Work required
Every line below between the line holding "Instruction: Open the 2025 year selector" and the line holding "The image size is (1568, 778).", inclusive, should be repeated exactly, and all other lines omitted.

─── Entries provided

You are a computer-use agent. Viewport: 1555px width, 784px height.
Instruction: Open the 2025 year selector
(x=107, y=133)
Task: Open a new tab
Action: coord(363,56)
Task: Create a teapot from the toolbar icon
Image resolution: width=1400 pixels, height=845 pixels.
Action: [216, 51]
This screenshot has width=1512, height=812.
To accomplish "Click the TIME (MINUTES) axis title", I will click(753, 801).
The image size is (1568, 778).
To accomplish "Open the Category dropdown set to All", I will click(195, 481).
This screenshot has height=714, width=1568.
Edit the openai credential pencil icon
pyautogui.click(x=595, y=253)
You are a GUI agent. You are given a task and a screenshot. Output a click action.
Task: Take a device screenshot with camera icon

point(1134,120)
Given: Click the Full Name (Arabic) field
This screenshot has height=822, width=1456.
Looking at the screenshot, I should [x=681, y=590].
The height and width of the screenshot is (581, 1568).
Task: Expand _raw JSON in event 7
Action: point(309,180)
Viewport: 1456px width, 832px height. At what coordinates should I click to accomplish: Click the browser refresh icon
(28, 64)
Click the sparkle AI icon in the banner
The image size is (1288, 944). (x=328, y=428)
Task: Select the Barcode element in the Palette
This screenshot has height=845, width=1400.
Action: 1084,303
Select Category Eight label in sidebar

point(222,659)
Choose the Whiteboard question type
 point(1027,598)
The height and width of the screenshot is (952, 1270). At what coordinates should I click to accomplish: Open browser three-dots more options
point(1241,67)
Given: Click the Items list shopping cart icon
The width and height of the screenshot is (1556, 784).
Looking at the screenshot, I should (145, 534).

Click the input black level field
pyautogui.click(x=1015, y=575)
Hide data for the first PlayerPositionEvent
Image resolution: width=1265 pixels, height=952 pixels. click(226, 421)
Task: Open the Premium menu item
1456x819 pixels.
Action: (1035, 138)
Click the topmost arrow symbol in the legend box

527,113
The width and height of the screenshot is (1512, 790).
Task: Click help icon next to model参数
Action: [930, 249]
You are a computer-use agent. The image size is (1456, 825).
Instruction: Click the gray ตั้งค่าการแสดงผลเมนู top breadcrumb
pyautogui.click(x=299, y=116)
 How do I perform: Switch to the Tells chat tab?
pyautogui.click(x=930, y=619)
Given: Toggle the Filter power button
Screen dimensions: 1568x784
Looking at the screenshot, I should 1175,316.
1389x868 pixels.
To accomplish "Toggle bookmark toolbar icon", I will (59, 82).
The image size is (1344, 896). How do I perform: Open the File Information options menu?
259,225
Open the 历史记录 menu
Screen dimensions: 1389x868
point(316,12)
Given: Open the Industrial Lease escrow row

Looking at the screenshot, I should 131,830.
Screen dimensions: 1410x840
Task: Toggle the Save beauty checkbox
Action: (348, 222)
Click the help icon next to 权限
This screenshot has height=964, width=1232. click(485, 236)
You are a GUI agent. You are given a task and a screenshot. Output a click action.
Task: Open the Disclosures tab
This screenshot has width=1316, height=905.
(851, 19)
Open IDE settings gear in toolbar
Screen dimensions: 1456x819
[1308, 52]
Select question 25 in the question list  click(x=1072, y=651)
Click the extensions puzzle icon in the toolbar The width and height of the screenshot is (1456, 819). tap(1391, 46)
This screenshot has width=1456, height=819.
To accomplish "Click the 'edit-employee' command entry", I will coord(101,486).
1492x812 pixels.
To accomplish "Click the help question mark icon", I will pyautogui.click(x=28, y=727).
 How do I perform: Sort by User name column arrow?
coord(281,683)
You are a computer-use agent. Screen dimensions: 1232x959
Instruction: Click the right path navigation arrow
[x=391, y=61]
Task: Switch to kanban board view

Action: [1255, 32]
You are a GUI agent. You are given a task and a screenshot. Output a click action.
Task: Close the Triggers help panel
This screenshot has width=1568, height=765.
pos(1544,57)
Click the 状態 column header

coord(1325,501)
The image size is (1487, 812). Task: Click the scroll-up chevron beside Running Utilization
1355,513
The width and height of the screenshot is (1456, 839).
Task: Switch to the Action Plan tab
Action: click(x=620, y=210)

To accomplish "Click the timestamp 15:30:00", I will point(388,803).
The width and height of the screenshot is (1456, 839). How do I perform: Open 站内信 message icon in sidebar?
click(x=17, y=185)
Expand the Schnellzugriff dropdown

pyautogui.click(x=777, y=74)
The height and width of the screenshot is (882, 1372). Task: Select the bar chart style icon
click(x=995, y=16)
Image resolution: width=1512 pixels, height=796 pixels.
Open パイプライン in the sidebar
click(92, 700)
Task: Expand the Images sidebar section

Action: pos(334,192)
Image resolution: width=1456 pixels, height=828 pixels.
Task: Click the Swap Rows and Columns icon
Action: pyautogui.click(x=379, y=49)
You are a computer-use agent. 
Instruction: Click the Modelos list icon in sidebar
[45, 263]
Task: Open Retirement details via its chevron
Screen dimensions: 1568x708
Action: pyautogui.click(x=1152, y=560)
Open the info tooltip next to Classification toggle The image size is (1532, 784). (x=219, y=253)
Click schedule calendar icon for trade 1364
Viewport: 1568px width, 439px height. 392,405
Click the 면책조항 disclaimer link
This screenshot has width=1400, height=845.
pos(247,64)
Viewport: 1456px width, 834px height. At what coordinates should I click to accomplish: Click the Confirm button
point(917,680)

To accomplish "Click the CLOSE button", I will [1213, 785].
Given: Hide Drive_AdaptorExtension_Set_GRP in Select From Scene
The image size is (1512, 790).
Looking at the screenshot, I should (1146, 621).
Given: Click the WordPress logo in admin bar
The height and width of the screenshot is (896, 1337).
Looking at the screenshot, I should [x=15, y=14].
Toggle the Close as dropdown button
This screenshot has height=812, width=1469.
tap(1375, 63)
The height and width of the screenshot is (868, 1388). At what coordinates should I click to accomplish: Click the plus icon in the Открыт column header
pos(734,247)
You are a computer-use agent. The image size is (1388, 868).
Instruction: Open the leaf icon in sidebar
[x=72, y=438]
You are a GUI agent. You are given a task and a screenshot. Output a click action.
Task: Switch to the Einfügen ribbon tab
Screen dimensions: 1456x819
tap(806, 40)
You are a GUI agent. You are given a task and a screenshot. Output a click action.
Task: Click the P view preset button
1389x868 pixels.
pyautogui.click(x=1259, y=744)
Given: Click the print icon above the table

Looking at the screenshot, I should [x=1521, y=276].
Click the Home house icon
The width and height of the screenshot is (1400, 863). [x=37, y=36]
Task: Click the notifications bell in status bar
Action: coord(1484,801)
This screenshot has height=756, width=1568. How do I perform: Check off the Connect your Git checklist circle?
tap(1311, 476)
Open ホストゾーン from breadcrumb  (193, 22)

──────

Response for this exercise
Instruction: Open the 2025 year selector
(x=107, y=133)
Task: Open a new tab
Action: coord(363,56)
Task: Create a teapot from the toolbar icon
Image resolution: width=1400 pixels, height=845 pixels.
Action: [216, 51]
This screenshot has width=1512, height=812.
To accomplish "Click the TIME (MINUTES) axis title", I will click(753, 801).
The image size is (1568, 778).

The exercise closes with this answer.